Demolition of distressed public housing and relocation of residents: Housing Opportunities for People Everywhere
Housing and Urban Development's HOPE VI program funds the demolition and revitalization of housing units that are substantially physically deteriorated and located in high-poverty neighborhoods (>30% of residents living in poverty). HOPE VI aims to improve the living environment for residents of distressed public housing developments by improving housing quality, increasing supportive services, and avoiding or decreasing concentrated poverty.42 Residents are relocated during the demolition and revitalization of their original properties. Some residents will ultimately move back to the new community that replaced the development, whereas others receive vouchers or move to other public housing developments.
The Urban Institute evaluated the impact of the program on residents through “The HOPE VI Panel Study,” a longitudinal study that collected baseline and follow-up data at 5 sites. At the 2001 baseline survey, 38% of adults participating in HOPE VI were reported to be in “excellent” or “very good” physical health compared with the national average of 68% and the minority national average of 60% reported in the 2001 National Health Interview Survey.45 Thirty-three percent of residents reported peeling paint or plaster in their units, 25% reported cockroach infestation, 42% reported water leaks, 33% reported inadequate heat, and 16% reported rat and mice infestations.45 In addition, 90% of residents reported serious problems with drug trafficking, drug use, and gang activity in their neighborhoods, and 75% reported that violent crimes were “big problems” in their neighborhoods.45
Data from the 2005 follow-up survey suggest that housing quality improved for those people who relocated to the private housing market through the HOPE VI program. At the 2005 follow-up survey, 25% of residents living in private market units reported having 2 or more housing problems (eg, leaks, peeling paint, broken appliances) compared with more than 50% at the 2001 baseline survey.42 However, self-rated health was still significantly worse than national averages, with 41% of HOPE VI study participants reporting fair or poor health in the 2005 survey.46 In addition, mental health problems persisted, with 29% of respondents reporting poor mental health.
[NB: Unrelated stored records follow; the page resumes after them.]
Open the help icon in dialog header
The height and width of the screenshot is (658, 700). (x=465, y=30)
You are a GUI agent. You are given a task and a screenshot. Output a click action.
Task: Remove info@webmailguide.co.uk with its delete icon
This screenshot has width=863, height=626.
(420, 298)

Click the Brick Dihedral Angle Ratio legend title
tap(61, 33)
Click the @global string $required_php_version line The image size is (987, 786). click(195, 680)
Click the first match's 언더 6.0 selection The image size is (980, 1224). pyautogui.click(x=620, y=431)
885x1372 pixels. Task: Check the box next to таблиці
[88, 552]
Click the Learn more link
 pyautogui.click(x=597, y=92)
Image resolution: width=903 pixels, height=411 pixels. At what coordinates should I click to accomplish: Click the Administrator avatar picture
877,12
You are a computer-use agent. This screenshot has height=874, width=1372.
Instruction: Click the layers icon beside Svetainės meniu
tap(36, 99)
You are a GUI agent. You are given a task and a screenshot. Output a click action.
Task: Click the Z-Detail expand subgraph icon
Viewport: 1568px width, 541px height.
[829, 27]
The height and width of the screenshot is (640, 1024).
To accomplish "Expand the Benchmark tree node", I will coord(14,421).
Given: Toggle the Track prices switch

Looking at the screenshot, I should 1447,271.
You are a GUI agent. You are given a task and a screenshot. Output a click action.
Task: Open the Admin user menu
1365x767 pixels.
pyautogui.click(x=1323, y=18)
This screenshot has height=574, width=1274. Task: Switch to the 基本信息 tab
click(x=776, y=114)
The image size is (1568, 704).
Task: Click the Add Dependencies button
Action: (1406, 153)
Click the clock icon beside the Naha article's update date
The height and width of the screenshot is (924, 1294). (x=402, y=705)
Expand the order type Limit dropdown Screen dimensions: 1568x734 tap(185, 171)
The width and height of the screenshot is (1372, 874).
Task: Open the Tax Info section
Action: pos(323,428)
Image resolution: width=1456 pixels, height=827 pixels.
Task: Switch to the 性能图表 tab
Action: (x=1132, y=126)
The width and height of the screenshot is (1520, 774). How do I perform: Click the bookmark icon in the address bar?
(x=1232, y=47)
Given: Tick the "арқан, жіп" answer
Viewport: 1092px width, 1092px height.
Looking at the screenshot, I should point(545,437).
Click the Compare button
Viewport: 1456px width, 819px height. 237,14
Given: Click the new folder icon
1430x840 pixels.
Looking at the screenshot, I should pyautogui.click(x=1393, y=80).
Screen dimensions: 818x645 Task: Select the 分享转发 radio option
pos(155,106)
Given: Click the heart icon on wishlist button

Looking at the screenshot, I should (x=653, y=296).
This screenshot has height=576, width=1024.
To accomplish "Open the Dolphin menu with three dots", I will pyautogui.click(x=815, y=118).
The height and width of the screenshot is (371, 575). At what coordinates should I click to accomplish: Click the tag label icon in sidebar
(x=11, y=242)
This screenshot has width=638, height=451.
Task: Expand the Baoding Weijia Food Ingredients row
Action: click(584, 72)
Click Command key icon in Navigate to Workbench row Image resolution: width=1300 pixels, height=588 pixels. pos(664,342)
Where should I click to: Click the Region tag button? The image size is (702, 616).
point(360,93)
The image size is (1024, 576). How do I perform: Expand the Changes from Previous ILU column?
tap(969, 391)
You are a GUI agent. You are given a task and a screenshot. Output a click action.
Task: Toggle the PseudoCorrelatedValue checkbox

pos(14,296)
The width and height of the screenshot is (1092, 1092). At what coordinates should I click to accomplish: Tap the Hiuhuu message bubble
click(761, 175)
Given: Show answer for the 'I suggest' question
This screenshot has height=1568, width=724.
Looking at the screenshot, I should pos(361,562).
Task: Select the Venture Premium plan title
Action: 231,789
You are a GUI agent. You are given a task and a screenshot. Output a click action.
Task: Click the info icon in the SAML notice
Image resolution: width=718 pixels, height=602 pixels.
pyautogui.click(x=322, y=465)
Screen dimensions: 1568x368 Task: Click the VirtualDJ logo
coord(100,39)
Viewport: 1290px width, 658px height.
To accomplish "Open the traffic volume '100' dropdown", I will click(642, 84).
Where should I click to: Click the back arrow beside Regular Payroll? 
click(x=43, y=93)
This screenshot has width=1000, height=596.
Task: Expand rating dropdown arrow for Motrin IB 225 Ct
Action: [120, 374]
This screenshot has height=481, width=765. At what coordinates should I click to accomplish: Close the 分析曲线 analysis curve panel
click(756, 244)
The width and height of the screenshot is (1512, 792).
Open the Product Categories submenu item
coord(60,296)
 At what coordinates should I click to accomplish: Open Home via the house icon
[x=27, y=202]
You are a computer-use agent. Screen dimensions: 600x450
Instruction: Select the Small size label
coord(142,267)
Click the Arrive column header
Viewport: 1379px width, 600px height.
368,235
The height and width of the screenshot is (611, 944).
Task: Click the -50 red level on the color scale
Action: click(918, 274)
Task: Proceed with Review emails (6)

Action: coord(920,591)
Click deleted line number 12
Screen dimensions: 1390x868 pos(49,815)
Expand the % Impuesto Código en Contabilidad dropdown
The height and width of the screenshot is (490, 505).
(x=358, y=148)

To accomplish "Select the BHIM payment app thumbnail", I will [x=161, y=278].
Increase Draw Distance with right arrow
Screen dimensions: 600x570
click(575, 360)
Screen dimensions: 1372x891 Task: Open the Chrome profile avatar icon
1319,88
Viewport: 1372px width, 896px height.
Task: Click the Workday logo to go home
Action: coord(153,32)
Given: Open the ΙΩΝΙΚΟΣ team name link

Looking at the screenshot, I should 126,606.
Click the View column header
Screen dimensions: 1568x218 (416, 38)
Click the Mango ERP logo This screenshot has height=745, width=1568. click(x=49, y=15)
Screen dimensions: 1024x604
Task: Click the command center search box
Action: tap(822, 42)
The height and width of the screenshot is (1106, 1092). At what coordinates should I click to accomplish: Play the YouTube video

Families that relocated to the private market derived the most benefit from relocation, and adults experienced significantly reduced anxiety. Those people who were relocated to other public housing saw decreased violence and drug activity in their neighborhoods but saw no change in their housing quality.42 The data also show that residents were still living in racially segregated neighborhoods and that the program did not influence employment rates regardless of where an individual relocated.42 Finally, although a major goal of the HOPE VI program is rehabilitating or rebuilding the original distressed public housing units into a mixed-income community, only 5% of residents in the study sample had been able to move back to a rehabilitated HOPE VI site as of 2005. To date, the HOPE VI research does not provide insight into the potential benefits of mixed-income housing.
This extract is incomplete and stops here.